| Exercise aim |
Copy the data exactly from the line that contains "You are a computer-use agent. The height" through the line that contains "Given: Open the article", keeping both end lines and leaving out everything else.
------ Source records ------
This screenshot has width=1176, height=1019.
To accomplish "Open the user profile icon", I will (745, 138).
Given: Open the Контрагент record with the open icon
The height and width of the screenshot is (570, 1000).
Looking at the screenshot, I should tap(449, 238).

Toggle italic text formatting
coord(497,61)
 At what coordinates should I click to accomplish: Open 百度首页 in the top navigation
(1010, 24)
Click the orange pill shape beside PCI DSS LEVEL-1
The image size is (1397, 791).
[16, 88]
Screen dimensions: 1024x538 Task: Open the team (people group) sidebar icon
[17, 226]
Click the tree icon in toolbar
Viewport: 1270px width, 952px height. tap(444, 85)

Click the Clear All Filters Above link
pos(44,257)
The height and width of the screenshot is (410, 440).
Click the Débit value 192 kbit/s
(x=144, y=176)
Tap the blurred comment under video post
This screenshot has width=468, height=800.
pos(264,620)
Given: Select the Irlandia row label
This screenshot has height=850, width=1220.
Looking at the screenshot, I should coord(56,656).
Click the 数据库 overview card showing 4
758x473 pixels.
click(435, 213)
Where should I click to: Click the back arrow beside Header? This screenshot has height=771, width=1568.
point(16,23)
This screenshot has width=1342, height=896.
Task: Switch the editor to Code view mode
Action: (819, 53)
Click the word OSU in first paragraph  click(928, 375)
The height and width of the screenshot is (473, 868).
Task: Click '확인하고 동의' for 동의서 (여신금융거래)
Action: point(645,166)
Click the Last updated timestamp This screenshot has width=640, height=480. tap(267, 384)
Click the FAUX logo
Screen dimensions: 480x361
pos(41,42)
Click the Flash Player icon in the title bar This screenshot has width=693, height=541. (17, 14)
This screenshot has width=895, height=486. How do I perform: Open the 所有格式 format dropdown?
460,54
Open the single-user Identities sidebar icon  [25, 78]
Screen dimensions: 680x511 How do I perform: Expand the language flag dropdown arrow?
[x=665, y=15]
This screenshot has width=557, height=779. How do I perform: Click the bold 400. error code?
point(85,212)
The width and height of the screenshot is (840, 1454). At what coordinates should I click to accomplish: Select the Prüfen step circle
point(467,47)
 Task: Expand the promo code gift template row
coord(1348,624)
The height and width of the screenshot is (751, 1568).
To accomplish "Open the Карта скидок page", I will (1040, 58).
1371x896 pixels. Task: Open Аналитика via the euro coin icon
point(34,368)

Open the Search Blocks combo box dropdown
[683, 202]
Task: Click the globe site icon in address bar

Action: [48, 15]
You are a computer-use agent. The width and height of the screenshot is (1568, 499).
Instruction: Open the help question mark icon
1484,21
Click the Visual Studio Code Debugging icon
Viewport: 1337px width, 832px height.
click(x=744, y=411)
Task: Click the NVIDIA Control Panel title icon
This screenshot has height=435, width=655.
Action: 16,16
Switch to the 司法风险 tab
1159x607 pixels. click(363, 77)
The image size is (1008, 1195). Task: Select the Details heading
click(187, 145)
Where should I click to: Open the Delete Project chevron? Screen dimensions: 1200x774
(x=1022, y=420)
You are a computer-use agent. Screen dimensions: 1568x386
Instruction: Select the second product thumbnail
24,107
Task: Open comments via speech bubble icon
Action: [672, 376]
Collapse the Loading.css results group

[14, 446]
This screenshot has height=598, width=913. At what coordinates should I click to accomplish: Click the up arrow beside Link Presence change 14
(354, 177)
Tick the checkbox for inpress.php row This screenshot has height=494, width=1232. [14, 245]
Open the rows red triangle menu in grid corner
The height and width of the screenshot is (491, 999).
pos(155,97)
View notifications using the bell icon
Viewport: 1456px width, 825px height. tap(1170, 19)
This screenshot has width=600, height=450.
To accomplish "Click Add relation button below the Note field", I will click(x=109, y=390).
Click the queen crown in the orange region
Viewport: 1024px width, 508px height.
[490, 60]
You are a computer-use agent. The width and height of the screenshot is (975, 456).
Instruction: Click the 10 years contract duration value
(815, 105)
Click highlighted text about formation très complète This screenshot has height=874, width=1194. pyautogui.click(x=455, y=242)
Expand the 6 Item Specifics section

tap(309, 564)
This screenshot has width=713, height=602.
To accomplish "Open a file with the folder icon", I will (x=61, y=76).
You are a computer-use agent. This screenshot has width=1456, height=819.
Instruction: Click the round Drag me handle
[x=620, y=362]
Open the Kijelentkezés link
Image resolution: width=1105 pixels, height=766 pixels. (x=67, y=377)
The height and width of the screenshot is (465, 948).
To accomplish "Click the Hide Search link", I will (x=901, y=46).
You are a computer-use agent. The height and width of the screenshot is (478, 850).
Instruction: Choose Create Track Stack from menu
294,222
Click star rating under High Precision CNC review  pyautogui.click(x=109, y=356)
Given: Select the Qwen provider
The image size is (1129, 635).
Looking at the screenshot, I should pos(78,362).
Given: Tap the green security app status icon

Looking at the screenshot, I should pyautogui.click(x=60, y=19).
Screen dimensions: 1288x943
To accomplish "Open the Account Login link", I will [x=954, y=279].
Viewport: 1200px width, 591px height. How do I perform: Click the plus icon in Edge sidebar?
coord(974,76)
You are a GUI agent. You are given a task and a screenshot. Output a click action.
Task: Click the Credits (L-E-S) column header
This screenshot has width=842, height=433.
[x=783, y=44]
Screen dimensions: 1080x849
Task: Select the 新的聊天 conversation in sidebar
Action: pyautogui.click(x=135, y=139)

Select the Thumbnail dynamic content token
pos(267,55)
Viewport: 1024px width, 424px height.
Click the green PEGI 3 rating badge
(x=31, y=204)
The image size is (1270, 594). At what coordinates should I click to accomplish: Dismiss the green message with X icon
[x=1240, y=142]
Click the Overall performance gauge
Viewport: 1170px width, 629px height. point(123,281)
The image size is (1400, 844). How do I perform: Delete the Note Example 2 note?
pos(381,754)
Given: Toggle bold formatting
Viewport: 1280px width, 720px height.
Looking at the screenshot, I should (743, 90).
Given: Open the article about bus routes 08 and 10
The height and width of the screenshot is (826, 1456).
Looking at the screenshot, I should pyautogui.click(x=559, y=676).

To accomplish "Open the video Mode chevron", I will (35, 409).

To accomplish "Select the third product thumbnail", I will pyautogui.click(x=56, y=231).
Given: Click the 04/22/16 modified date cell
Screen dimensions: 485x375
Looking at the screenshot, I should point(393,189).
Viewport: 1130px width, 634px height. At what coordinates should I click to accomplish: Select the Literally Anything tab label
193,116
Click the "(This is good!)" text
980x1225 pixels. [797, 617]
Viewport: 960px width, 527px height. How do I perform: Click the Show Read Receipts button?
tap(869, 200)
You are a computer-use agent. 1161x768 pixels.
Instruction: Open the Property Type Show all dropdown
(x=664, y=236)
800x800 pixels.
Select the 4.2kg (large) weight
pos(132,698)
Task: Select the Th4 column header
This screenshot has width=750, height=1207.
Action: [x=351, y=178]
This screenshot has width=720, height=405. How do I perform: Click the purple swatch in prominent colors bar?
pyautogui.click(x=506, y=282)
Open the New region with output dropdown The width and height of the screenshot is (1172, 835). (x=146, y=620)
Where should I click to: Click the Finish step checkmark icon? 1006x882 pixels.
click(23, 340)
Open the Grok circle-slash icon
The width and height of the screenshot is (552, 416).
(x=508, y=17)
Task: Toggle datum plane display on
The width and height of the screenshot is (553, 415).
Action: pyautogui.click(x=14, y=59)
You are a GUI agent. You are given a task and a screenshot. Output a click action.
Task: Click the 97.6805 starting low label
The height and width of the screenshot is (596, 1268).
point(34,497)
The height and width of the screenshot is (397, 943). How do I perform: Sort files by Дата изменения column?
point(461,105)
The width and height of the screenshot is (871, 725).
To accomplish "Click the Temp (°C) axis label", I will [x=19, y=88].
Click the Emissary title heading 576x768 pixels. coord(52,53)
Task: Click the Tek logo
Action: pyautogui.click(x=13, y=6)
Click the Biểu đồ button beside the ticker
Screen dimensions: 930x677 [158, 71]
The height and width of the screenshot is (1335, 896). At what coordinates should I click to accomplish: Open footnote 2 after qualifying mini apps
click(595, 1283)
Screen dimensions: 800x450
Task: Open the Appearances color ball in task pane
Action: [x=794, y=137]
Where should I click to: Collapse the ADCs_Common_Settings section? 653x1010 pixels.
------
| Solution for this exercise |
You are a computer-use agent. The height and width of the screenshot is (478, 850).
Instruction: Choose Create Track Stack from menu
294,222
Click star rating under High Precision CNC review  pyautogui.click(x=109, y=356)
Given: Select the Qwen provider
The image size is (1129, 635).
Looking at the screenshot, I should pos(78,362).
Given: Tap the green security app status icon

Looking at the screenshot, I should pyautogui.click(x=60, y=19).
Screen dimensions: 1288x943
To accomplish "Open the Account Login link", I will [x=954, y=279].
Viewport: 1200px width, 591px height. How do I perform: Click the plus icon in Edge sidebar?
coord(974,76)
You are a GUI agent. You are given a task and a screenshot. Output a click action.
Task: Click the Credits (L-E-S) column header
This screenshot has width=842, height=433.
[x=783, y=44]
Screen dimensions: 1080x849
Task: Select the 新的聊天 conversation in sidebar
Action: pyautogui.click(x=135, y=139)

Select the Thumbnail dynamic content token
pos(267,55)
Viewport: 1024px width, 424px height.
Click the green PEGI 3 rating badge
(x=31, y=204)
The image size is (1270, 594). At what coordinates should I click to accomplish: Dismiss the green message with X icon
[x=1240, y=142]
Click the Overall performance gauge
Viewport: 1170px width, 629px height. point(123,281)
The image size is (1400, 844). How do I perform: Delete the Note Example 2 note?
pos(381,754)
Given: Toggle bold formatting
Viewport: 1280px width, 720px height.
Looking at the screenshot, I should (743, 90).
Given: Open the article about bus routes 08 and 10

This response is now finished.